Er eilte zum Kleiderschrank, schloss die oberste Schublade auf und entnahm ihr mehrere schwere Beutel, die in seinen Händen klimperten.
»Gib mir das Geld«, sagte Rashed. »Ich bewahre es für dich auf.«
Der Konstabler reichte ihm die Beutel. Rashed band sie an seinen Gürtel und zog sich wieder die Kapuze des Umhangs über den Kopf.
Sie gingen die Treppe hinunter, und diesmal verbarg sich Rashed einfach unter der Kapuze, als sie an Loni vorbeikamen. Ellinwood wohnte hier.

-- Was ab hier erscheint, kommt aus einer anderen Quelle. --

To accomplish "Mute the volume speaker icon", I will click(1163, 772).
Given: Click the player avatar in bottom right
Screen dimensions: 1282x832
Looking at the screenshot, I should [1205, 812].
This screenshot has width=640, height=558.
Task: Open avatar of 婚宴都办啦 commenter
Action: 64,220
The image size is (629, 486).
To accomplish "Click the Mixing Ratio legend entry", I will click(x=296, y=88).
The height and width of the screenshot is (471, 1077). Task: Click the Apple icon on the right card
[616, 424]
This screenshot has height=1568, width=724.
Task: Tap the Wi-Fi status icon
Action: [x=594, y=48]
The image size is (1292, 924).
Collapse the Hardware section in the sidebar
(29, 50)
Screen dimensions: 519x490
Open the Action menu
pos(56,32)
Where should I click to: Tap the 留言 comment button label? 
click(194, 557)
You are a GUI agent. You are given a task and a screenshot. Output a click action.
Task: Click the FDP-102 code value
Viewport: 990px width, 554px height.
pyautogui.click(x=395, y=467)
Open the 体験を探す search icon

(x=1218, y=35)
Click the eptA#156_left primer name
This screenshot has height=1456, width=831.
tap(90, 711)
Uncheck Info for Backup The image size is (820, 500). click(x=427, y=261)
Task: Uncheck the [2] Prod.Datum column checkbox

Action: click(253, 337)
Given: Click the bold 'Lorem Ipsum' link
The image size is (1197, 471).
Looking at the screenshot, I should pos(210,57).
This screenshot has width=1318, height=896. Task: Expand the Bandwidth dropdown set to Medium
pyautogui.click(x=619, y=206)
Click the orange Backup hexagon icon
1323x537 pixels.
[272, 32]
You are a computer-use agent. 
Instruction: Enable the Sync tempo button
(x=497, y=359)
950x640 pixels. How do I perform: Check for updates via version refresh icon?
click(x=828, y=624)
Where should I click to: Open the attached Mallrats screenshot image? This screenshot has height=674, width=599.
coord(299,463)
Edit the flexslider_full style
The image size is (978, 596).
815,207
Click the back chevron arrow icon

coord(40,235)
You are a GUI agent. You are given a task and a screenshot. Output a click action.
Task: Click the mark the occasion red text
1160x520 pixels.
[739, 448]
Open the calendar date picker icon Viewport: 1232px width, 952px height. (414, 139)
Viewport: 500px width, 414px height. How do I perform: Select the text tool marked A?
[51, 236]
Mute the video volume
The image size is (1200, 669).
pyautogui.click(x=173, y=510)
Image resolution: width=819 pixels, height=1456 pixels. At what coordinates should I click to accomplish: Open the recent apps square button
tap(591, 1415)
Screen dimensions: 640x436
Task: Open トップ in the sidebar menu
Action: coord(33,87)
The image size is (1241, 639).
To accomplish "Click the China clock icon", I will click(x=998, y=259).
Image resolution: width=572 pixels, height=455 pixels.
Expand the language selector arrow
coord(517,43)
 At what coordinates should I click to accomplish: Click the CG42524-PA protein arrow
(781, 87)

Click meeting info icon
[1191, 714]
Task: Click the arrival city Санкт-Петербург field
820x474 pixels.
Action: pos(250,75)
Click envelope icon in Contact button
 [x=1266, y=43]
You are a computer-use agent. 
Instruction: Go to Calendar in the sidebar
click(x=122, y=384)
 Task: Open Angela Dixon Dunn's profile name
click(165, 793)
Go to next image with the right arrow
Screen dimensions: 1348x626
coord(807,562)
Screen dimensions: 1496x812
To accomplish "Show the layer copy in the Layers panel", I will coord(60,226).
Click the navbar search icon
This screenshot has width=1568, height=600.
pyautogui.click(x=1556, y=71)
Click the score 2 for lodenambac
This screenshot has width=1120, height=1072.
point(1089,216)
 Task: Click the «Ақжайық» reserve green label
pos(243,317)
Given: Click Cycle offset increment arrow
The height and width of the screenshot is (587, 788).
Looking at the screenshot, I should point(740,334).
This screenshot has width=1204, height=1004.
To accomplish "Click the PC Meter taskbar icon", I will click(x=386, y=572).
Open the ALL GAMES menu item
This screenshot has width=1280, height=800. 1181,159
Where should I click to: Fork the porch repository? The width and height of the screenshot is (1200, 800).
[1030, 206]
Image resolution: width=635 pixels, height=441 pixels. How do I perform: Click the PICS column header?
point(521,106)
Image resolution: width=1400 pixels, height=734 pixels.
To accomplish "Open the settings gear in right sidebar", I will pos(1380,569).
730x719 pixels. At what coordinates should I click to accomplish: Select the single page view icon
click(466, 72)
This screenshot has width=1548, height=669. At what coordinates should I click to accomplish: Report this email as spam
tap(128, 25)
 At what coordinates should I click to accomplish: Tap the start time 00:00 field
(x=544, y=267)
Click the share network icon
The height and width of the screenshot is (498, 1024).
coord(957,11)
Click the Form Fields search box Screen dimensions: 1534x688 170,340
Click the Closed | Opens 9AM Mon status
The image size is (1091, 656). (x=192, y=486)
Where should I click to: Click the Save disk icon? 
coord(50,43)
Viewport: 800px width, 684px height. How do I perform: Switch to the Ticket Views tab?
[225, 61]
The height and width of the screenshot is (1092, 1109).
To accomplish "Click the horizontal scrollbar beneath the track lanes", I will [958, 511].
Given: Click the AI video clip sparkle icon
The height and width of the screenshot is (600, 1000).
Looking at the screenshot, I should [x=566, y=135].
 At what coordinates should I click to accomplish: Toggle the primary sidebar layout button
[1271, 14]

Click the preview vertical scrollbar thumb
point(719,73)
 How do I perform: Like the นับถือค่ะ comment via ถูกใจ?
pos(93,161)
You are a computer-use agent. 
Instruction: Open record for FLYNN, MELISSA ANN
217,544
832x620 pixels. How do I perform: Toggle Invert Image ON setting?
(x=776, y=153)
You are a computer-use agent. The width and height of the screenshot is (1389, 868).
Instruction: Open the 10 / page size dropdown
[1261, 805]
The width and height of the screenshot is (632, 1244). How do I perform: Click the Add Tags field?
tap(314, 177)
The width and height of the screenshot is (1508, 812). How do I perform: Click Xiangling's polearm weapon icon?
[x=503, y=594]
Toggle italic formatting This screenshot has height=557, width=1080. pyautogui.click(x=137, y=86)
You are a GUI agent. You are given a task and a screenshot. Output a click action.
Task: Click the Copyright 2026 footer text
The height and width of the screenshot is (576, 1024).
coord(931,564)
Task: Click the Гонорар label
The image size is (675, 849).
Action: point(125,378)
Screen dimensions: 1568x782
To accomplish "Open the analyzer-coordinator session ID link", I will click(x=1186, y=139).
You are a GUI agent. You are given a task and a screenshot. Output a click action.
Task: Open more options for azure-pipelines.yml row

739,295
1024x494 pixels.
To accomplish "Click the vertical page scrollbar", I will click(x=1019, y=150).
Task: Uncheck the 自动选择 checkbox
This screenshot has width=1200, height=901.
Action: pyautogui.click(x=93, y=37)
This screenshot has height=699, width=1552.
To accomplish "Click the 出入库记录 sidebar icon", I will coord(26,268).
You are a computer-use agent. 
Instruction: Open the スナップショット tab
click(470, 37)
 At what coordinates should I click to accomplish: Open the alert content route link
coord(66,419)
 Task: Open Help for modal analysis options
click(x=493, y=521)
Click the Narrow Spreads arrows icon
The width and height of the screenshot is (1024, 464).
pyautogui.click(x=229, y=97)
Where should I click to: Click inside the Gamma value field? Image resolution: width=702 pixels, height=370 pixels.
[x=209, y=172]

Niemand würde ihn fragen, warum er den Gasthof mit einem Begleiter verließ. Leise und schnell schritten sie durch die stille Stadt zum Hafen, und dort trat Rashed ans Ende einer langen Anlegestelle.
»Hier«, sagte er. »Hier bist du sicher.«
»Sicher«, wiederholte Ellinwood erneut und lächelte.
Rashed konnte kaum glauben, wie leicht es war, die Gedanken dieses Mannes zu kontrollieren. Es kostete ihn kaum Mühe, obwohl es ihm normalerweise schwerfiel, die Wahrnehmungen einer anderen Person zu beeinflussen und bestimmte Vorstellungen in ihr zu wecken. Er streckte beide Hände aus, packte den Kopf des Konstablers und drehte ihn mit einem Ruck nach links. Es knackte, als das Genick brach. Ellinwood fühlte keinen Schmerz. Er war einfach von einem Augenblick zum anderen tot.
Rashed versuchte nicht, die schwere Leiche aufrecht zu halten. Er ließ sie nach hinten fallen, von der Anlegestelle ins Wasser. Niemand würde das Platschen hören. Die Strömung trug sie vielleicht aufs Meer hinaus oder spülte sie irgendwo ans Ufer. Wenn jemand den Toten fand, so sah er blutunterlaufene Augen, und später würde man das Opiat in seinem Zimmer entdecken. Wie auch immer: Wenn Ellinwood gefunden wurde, wollte Rashed Miiska längst verlassen haben.
Der Gedanke an Teesha allein im Schiff beunruhigte ihn. Rasch verließ er den Hafen, tastete nach den Geldbeuteln an seinem Gürtel und sah nicht einmal zu dem Ort zurück, an dem der Konstabler gestorben war.